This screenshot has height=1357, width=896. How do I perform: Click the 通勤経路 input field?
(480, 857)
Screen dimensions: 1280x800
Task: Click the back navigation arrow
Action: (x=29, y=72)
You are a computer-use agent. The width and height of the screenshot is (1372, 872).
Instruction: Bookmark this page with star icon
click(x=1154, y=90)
•••••
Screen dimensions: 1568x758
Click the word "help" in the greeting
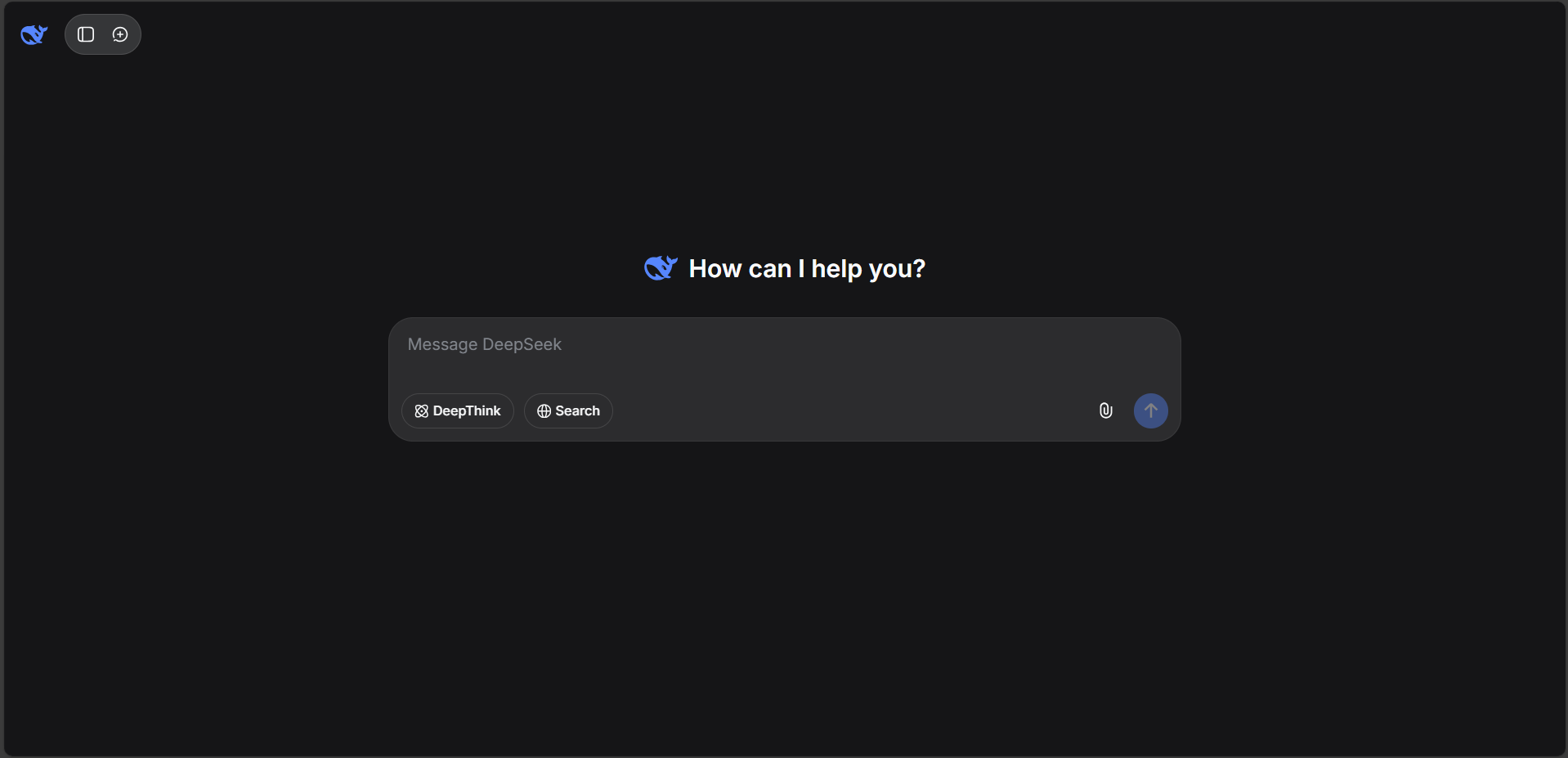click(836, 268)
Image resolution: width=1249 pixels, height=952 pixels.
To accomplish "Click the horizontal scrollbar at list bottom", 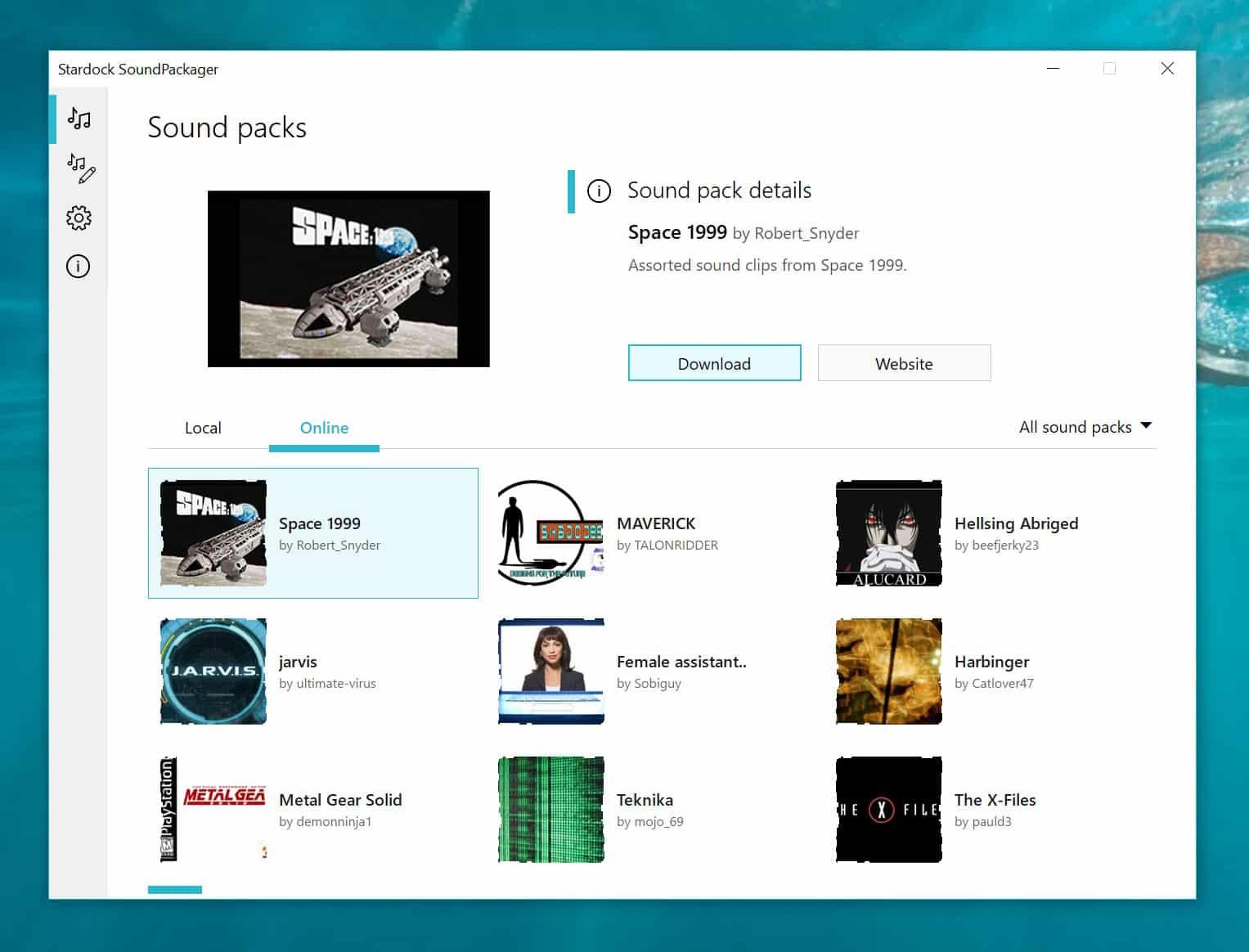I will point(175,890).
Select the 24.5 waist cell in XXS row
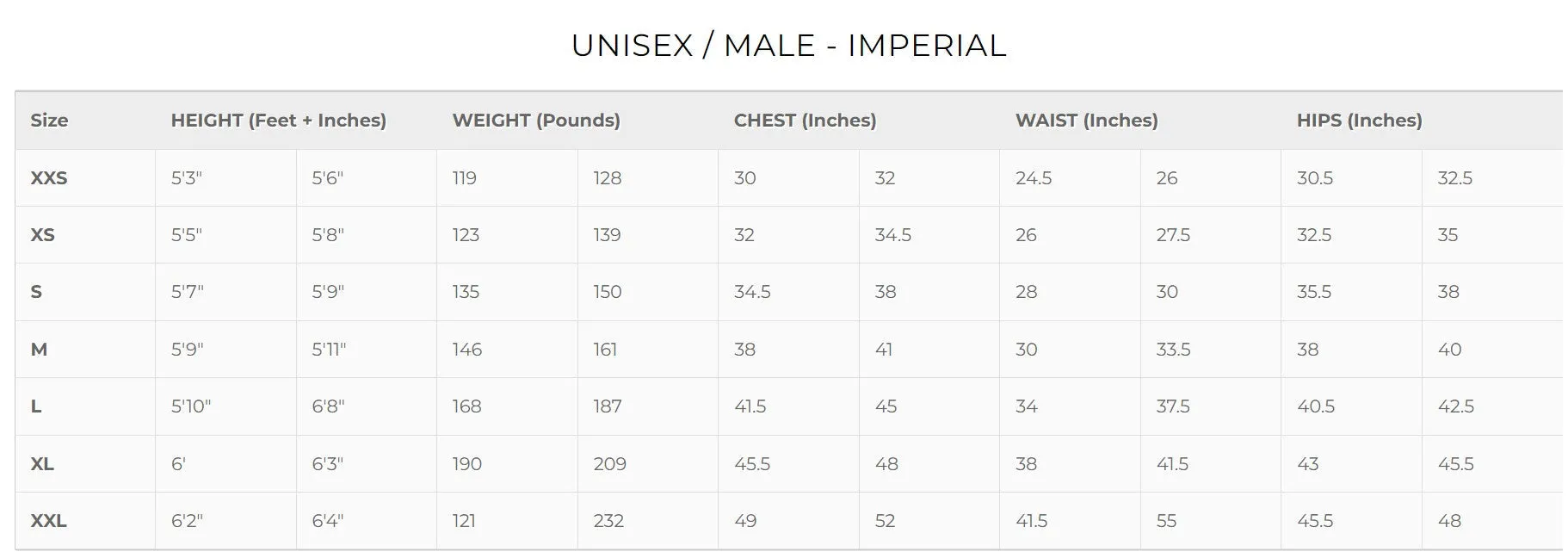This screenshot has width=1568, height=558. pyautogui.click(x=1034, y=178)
•••••
→ Short task: Please rewrite the items as a Markdown table with columns Row and Line, starting with the line containing "You are a computer-use" and going on through the line containing "click(x=1154, y=90)", leaving out any blank lines.

→ Answer to this task:
| Row | Line |
|---|---|
| 1 | You are a computer-use agent. The width and height of the screenshot is (1372, 872). |
| 2 | Instruction: Bookmark this page with star icon |
| 3 | click(x=1154, y=90) |